Data entries:
============
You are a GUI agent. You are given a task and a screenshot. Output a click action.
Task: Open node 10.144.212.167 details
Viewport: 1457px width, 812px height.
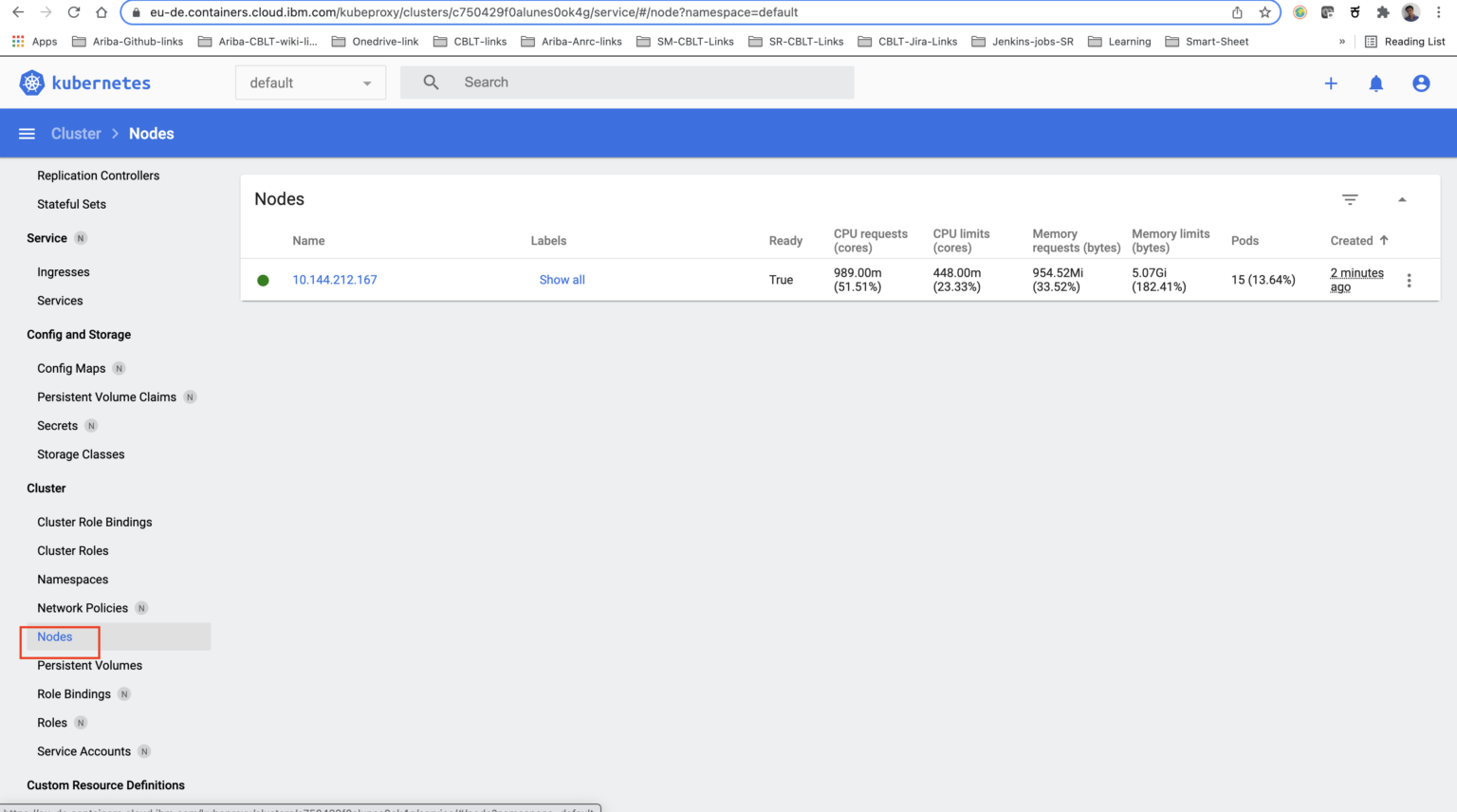click(334, 280)
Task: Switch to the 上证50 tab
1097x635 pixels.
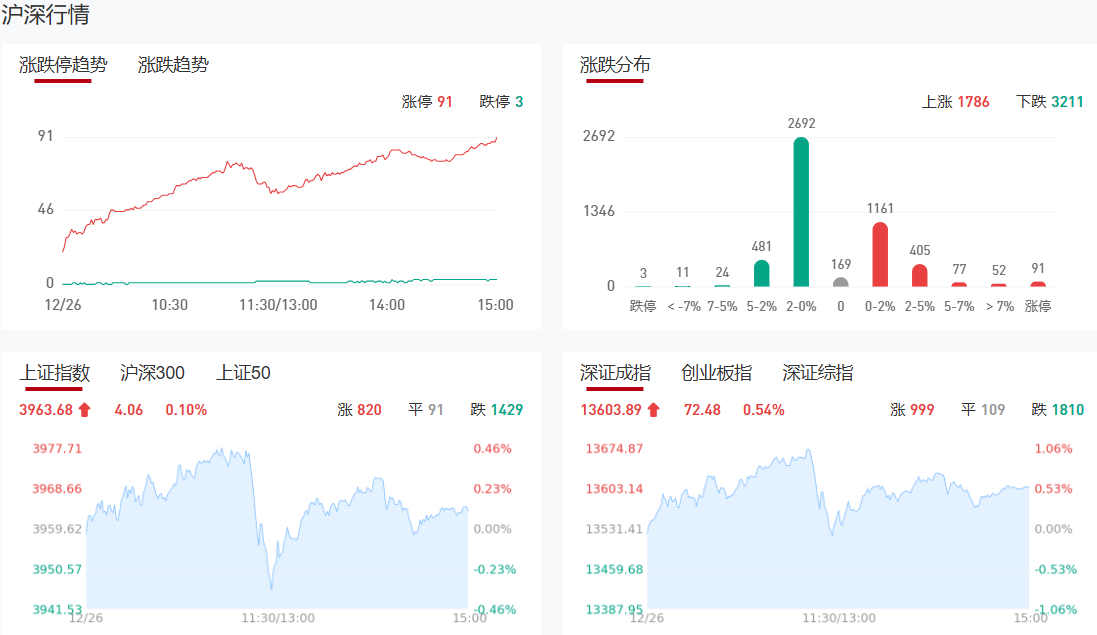Action: pyautogui.click(x=243, y=373)
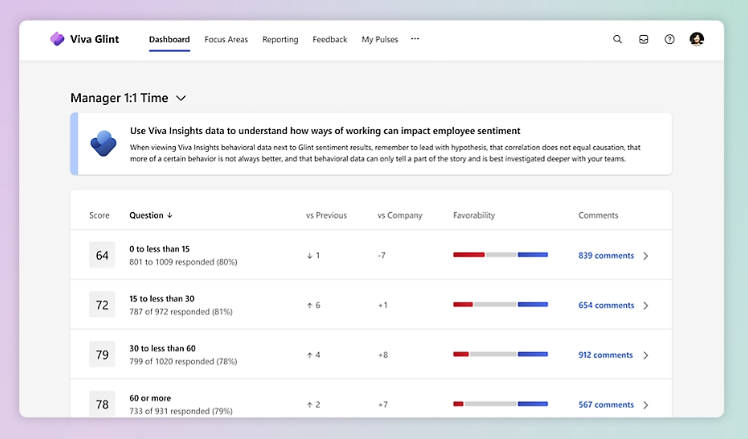Image resolution: width=748 pixels, height=439 pixels.
Task: Expand the Manager 1:1 Time dropdown
Action: 181,98
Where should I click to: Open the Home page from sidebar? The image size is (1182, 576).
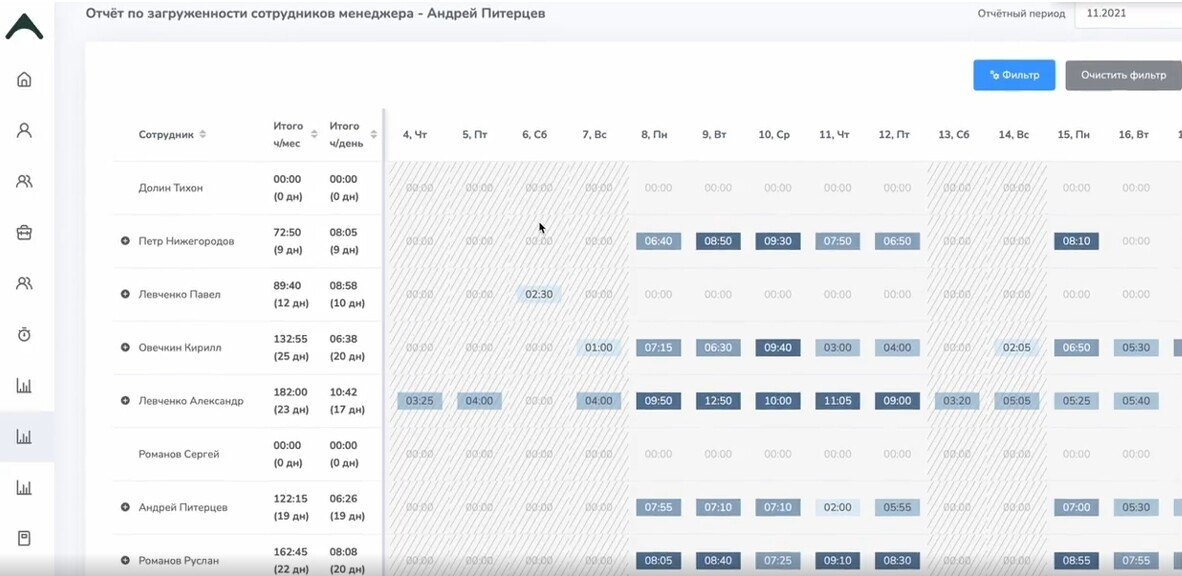point(24,80)
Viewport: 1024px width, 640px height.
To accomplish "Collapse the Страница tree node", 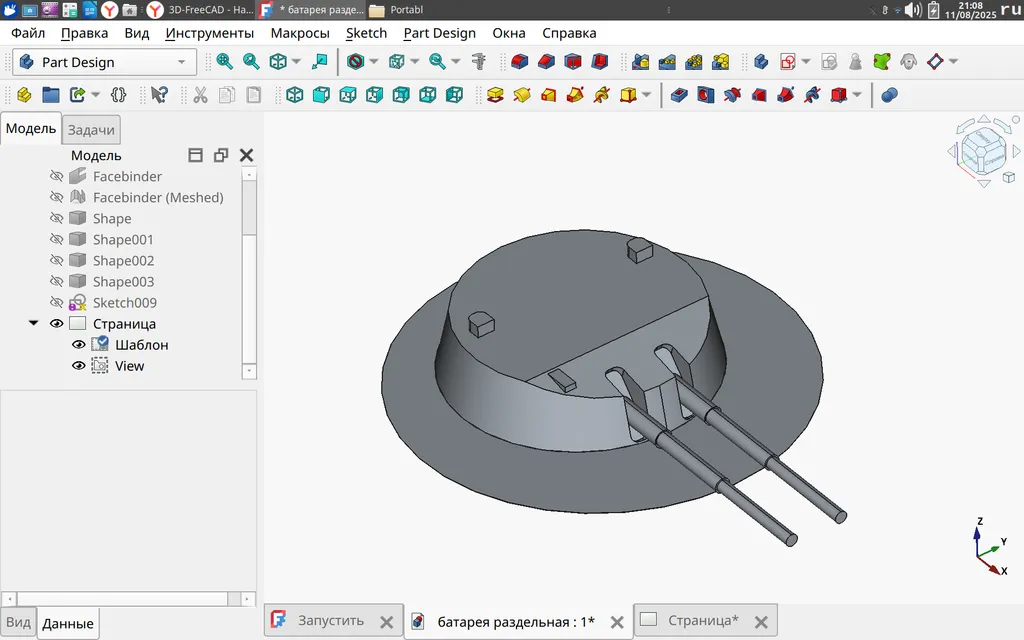I will 34,324.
============
Could you transcribe exactly the entries above, but only the lines from the one with "Task: Switch to the 上证50 tab" through the one with "Viewport: 1024px width, 640px height.", and without pictures?

- Written answer -
Task: Switch to the 上证50 tab
1097x635 pixels.
Action: pyautogui.click(x=243, y=373)
Image resolution: width=748 pixels, height=439 pixels.
Task: Expand the Manager 1:1 Time dropdown
Action: 181,98
Where should I click to: Open the Home page from sidebar? The image size is (1182, 576).
point(24,80)
Viewport: 1024px width, 640px height.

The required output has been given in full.